* [Task material]:
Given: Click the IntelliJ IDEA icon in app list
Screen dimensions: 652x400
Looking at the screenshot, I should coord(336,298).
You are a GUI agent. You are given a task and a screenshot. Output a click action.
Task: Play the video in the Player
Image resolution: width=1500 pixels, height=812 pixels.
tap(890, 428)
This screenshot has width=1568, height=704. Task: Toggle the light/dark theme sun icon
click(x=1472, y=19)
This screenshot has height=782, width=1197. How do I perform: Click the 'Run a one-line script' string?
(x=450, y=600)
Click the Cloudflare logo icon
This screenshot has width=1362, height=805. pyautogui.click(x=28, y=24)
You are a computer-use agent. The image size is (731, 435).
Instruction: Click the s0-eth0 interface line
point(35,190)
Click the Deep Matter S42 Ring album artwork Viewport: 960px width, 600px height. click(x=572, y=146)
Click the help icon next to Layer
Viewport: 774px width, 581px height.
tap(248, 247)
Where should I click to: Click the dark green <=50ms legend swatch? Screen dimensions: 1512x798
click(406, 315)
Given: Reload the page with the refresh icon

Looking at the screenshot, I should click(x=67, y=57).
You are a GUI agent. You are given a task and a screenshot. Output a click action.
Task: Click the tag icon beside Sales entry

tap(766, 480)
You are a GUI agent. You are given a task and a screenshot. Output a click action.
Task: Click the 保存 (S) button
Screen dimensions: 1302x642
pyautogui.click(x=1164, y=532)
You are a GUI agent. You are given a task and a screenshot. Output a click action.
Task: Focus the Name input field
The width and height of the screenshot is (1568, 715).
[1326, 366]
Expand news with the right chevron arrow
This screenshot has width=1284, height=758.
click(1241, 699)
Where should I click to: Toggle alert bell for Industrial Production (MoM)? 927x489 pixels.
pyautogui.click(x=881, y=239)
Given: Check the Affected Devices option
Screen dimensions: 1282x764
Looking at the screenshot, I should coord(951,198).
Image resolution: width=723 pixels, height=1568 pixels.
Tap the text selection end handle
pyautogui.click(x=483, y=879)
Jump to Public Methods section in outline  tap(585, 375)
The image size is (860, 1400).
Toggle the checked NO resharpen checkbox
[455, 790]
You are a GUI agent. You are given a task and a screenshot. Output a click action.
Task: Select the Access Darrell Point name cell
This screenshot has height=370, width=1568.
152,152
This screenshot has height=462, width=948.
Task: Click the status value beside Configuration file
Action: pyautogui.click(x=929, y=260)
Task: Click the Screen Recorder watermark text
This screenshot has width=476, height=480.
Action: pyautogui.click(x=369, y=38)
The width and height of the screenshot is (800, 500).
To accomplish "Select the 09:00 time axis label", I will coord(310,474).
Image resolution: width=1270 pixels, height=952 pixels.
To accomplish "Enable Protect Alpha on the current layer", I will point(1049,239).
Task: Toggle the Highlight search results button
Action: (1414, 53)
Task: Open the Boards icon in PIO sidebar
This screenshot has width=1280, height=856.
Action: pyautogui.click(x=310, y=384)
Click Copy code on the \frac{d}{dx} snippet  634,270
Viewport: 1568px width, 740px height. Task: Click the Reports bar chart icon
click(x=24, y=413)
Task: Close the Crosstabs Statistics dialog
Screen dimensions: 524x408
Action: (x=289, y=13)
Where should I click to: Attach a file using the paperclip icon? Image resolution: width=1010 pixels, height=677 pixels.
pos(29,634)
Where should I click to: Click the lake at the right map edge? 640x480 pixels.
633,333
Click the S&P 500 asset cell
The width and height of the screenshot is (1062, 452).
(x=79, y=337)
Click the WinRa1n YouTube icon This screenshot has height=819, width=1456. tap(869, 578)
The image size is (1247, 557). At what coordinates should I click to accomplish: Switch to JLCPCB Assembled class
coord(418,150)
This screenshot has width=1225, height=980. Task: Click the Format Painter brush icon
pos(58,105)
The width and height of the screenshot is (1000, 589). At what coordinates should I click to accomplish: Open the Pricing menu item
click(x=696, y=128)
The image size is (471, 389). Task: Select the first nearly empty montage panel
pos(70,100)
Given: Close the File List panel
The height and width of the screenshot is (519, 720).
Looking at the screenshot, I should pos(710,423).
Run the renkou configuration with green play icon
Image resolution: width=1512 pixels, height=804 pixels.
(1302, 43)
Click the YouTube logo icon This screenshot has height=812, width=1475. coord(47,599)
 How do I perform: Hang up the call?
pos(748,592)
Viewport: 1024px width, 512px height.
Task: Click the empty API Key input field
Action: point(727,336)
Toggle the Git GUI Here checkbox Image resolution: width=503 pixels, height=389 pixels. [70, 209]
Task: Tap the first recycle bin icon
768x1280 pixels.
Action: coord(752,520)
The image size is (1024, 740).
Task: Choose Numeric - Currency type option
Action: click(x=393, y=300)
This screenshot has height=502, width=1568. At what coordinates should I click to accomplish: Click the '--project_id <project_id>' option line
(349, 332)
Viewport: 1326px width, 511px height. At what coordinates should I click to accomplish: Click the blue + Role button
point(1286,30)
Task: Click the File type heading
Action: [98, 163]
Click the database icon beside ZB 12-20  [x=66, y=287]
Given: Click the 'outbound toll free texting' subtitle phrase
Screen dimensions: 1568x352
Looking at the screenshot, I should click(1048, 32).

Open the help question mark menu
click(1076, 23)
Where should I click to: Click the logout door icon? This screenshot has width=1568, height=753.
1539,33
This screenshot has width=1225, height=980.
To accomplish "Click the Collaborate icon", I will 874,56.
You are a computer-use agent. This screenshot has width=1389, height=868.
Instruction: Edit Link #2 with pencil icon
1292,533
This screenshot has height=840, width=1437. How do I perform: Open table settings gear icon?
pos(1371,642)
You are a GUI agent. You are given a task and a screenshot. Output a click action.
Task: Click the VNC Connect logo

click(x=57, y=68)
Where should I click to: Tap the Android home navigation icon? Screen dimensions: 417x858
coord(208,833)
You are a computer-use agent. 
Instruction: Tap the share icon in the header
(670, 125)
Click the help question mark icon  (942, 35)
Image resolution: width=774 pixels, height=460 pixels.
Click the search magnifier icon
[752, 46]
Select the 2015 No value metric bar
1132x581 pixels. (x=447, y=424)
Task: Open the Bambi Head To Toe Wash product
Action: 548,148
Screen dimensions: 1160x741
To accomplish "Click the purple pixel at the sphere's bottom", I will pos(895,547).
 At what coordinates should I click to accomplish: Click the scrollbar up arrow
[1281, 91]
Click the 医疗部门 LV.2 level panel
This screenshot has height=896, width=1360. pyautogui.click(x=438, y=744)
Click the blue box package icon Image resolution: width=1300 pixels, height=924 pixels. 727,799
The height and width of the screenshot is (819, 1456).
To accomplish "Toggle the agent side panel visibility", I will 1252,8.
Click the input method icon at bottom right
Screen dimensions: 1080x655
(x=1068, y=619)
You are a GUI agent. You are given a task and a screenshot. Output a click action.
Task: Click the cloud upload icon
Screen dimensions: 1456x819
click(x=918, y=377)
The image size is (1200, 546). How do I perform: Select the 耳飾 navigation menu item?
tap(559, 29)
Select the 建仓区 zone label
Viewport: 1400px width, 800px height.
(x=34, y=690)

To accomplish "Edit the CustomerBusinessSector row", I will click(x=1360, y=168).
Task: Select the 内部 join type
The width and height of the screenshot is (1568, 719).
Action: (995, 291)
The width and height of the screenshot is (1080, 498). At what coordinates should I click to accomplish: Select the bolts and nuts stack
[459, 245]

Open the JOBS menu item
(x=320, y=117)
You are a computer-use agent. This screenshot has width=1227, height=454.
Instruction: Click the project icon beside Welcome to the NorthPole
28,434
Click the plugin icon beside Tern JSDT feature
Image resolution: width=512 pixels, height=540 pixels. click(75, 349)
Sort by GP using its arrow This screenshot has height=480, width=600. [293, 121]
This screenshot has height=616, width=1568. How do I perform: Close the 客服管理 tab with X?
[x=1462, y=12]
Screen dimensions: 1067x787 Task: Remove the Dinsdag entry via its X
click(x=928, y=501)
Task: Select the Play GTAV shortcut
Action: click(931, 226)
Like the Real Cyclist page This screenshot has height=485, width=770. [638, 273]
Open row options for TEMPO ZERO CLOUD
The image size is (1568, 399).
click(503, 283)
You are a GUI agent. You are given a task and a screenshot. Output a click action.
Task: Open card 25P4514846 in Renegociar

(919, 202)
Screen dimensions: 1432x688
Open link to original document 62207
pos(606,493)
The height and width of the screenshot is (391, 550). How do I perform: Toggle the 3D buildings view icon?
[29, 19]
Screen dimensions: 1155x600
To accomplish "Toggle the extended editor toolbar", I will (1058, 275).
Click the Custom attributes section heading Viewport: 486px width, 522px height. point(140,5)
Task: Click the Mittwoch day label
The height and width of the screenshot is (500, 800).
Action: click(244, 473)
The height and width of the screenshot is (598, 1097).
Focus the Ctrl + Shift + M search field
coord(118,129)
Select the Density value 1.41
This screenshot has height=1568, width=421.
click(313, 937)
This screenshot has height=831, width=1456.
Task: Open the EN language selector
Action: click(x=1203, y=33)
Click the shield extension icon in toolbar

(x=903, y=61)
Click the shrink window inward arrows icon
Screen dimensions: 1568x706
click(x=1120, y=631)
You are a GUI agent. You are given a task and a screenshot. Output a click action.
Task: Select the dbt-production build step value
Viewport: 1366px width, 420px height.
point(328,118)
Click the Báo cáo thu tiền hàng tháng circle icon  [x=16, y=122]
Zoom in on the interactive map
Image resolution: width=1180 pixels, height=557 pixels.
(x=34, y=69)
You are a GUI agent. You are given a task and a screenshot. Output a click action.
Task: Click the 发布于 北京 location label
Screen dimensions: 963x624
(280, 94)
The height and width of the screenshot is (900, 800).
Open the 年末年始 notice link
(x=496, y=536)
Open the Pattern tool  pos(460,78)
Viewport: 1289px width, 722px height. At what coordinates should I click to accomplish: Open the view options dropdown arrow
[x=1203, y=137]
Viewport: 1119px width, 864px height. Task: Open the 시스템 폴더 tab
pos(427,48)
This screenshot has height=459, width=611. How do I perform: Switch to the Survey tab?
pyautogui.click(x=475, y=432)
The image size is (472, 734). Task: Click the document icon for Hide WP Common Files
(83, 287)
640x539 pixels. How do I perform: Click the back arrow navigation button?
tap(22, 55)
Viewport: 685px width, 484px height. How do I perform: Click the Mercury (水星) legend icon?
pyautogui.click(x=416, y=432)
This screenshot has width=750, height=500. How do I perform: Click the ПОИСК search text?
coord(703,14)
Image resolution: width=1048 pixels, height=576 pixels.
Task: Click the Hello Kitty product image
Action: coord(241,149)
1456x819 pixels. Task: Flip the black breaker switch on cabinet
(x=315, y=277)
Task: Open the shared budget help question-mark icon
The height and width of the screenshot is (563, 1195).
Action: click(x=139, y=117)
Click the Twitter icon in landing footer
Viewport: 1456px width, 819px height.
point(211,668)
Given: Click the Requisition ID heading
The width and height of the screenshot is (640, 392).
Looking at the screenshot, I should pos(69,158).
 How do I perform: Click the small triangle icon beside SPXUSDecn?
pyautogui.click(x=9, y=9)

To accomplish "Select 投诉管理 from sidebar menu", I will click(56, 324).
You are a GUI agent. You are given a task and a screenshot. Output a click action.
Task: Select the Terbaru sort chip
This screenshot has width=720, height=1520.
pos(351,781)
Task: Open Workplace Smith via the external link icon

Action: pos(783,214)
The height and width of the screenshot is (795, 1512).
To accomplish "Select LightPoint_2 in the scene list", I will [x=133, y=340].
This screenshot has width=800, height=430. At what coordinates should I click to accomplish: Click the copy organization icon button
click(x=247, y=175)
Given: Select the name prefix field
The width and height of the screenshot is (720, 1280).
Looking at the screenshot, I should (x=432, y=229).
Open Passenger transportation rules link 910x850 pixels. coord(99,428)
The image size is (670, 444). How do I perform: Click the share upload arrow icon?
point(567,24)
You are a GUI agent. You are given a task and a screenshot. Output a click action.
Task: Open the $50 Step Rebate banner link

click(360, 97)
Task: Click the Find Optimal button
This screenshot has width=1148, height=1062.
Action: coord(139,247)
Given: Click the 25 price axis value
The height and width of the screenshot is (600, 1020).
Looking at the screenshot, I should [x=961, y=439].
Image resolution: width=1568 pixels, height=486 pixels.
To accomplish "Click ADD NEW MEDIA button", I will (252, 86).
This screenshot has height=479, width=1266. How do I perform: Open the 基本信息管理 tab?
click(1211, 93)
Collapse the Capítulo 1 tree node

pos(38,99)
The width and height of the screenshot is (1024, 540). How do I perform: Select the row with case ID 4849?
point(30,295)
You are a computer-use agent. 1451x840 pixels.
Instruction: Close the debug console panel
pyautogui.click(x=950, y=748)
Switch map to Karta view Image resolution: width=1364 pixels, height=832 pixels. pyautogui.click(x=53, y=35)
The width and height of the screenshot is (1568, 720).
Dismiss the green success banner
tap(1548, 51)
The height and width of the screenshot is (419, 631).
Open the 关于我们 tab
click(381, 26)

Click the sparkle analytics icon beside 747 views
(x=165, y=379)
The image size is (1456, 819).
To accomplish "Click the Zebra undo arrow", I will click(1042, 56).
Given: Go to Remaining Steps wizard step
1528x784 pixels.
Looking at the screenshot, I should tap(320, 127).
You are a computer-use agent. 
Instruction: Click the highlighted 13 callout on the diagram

* [Exercise brief]:
Copy out the data word for word, from its very first line through the line containing "tap(766, 480)", including both of those lines.

* [Exercise answer]:
Given: Click the IntelliJ IDEA icon in app list
Screen dimensions: 652x400
Looking at the screenshot, I should coord(336,298).
You are a GUI agent. You are given a task and a screenshot. Output a click action.
Task: Play the video in the Player
Image resolution: width=1500 pixels, height=812 pixels.
tap(890, 428)
This screenshot has width=1568, height=704. Task: Toggle the light/dark theme sun icon
click(x=1472, y=19)
This screenshot has height=782, width=1197. How do I perform: Click the 'Run a one-line script' string?
(x=450, y=600)
Click the Cloudflare logo icon
This screenshot has width=1362, height=805. pyautogui.click(x=28, y=24)
You are a computer-use agent. The image size is (731, 435).
Instruction: Click the s0-eth0 interface line
point(35,190)
Click the Deep Matter S42 Ring album artwork Viewport: 960px width, 600px height. click(x=572, y=146)
Click the help icon next to Layer
Viewport: 774px width, 581px height.
tap(248, 247)
Where should I click to: Click the dark green <=50ms legend swatch? Screen dimensions: 1512x798
click(406, 315)
Given: Reload the page with the refresh icon

Looking at the screenshot, I should click(x=67, y=57).
You are a GUI agent. You are given a task and a screenshot. Output a click action.
Task: Click the tag icon beside Sales entry

tap(766, 480)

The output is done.